Payment of the thirty percent of Gross Margin shall be paid by Distributor to Zoo on a quarterly basis, with such payment due for a calendar quarter no later than the 15th immediately following such calendar quarter.

 
(a)
Reports.  No later than ten days following each calendar month, S2G shall provide a report (“Monthly Report”) to Zoo, showing the amount of net S2G Sales, S2G Sales, Net Sales, the Gross Margin on those sales, and such other information as Zoo may reasonably request to confirm the accuracy of the Monthly Report. For avoidance of doubt and as an example, the Monthly Report for September would be due no later than October 10.

(b)
Audit. Each S2G Party shall maintain for a period of two (2) years after the end of the year to which they pertain, complete records needed in order to calculate and confirm S2G's calculations of the amounts set forth on the Monthly Reports.
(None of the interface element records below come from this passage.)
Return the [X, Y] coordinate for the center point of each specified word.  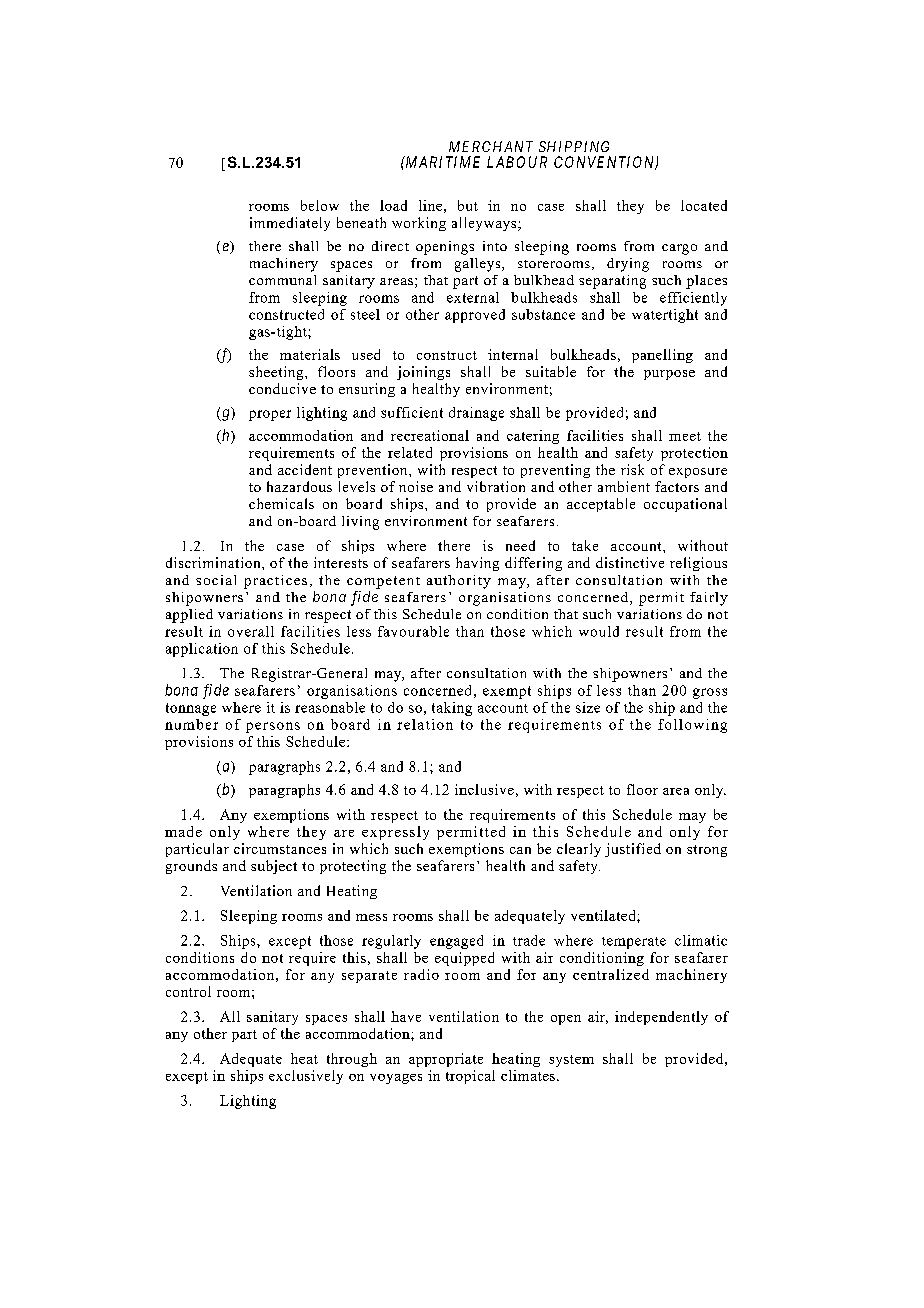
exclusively [306, 1077]
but [468, 205]
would [599, 631]
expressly [395, 833]
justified [633, 850]
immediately [290, 224]
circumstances [280, 848]
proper [270, 415]
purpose [669, 375]
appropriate [446, 1060]
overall [251, 631]
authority [459, 582]
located [704, 205]
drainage [476, 414]
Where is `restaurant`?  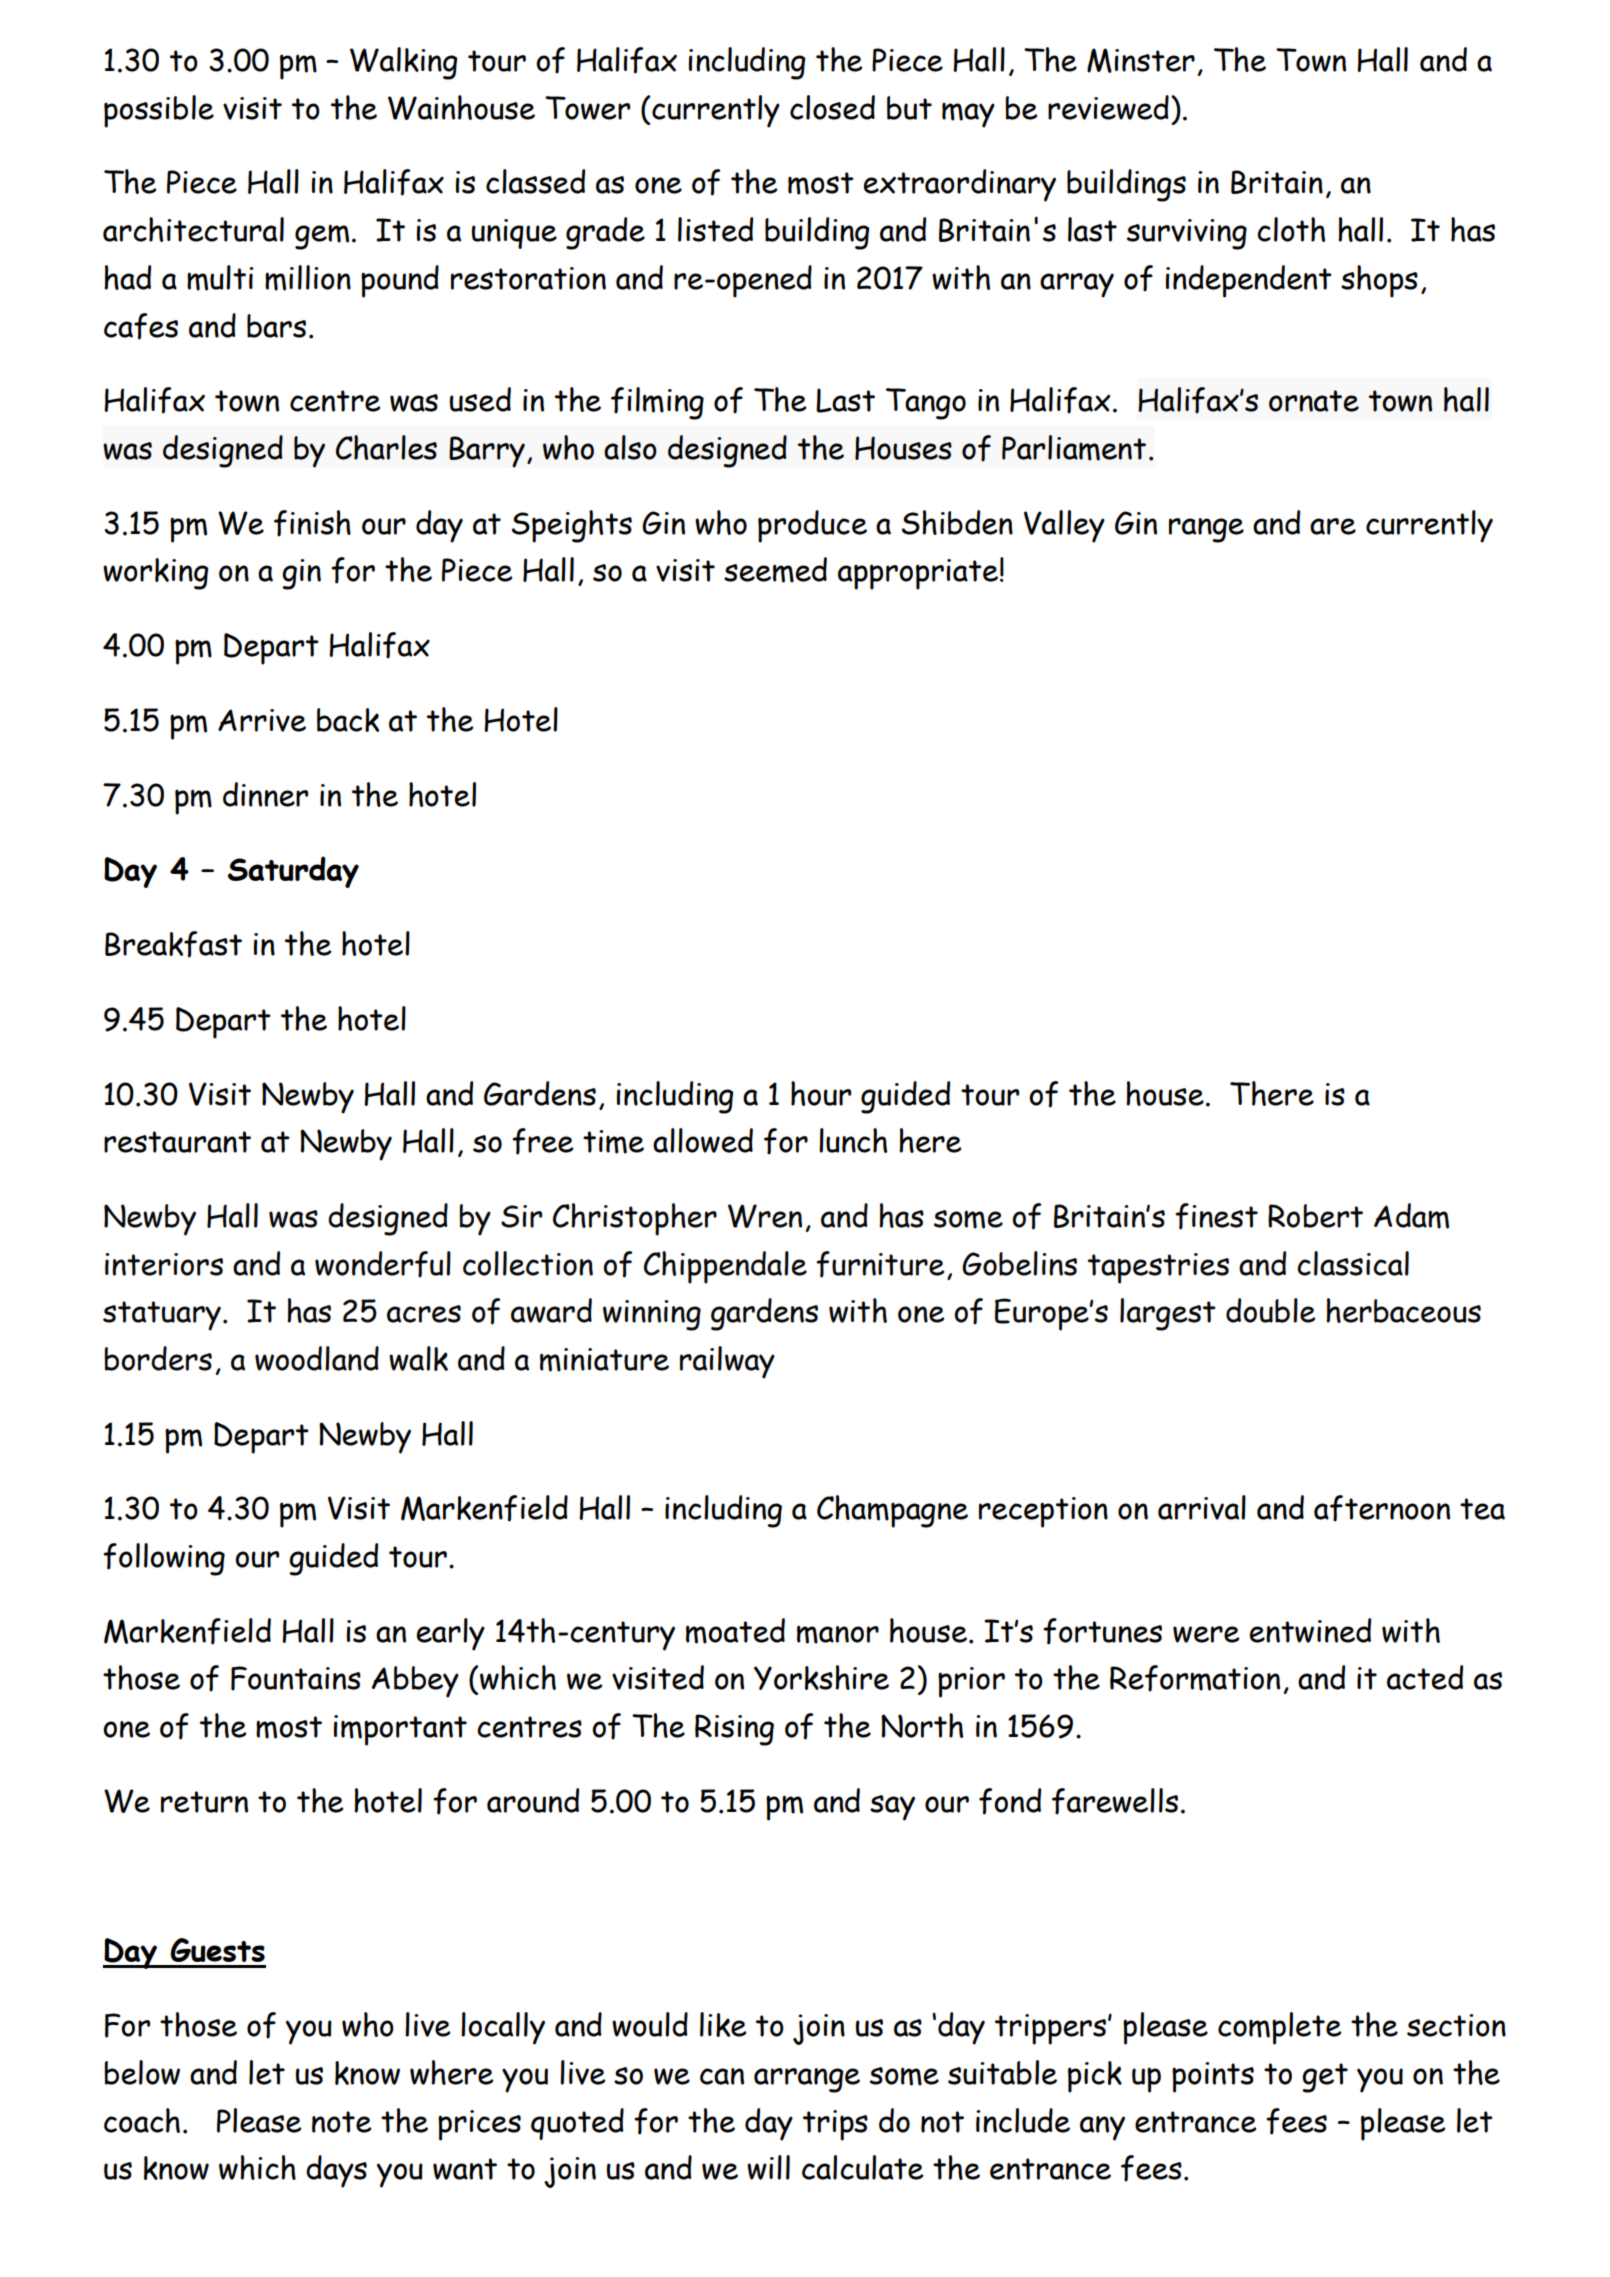
restaurant is located at coordinates (177, 1142).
Upon reasonable prior notice, Zoo will have the right, exercisable not more than once every twelve (12) months (unless a discrepancy shall previously have been found), to examine or have its agents examine, such books, records and accounts during any S2G Party’s normal business hours to verify the calculations made by S2G on the Monthly Reports, subject to execution of S2G's standard confidentiality agreement by such agents; provided, however, that execution of such agreement will not preclude such agents from reporting results to Zoo. No audit shall take place during the first three (3) weeks of any quarterly accounting period. The cost of such inspection shall be borne by Zoo, unless such inspection shows that Zoo has been under-credited by more than 7.5%. Any under-credit shall be paid to Zoo in US dollars by S2G by wire transfer.  If S2G, disputes any inspection report submitted by Zoo, the Parties shall have 15 days to resolve the dispute and agree on the proper amount of the Gross Margin. If the dispute is not resolved within that 15 day period, the amount shall be submitted to accounting  arbitration.

 

 

 
(c)
Accounting Disputes.  In the event the parties dispute any Monthly Report, the parties shall jointly submit their dispute to a national or regional accounting firm with offices in Los Angeles, California, mutually selected by them and with respect to which no party hereto has had any relationship in the past three years (the “Arbitrating Accountant”) for final determination, whose determination shall be made within thirty (30) days of the date the dispute is submitted to the Arbitrating Accountant; provided, however, that the determination of the Arbitrating Accountant shall be limited exclusively to the determination of the amount of Gross Margin for the period covered by the Monthly Report at issue and related accounting matters, as applicable, and shall not in any manner address the interpretation or legal effect of any other provision of this Agreement. The Arbitrating Accountant shall be permitted to conduct its own independent investigation of the disputed items as well as hear presentations of the disputed items from the parties. The fees and expenses of the Arbitrating Accountant will be shared by the parties equally.  The Arbitrating Accountant’s determination shall be final and binding on the Parties and shall be enforceable in a court of law. For purposes of complying with this Section the Parties will promptly furnish to each other and to the Arbitrating Accountant such work papers and other documents and information relating to the disputed items as the Arbitrating Accountant may request and are available to that party and will be afforded the opportunity to present to the Arbitrating Accountant any material related to the disputed items and to discuss the items with the Arbitrating Accountant.  The Parties may require that the Arbitrating Accountant enter into a customary form of confidentiality agreement with respect to the work papers and other documents provided to the Arbitrating Accountant.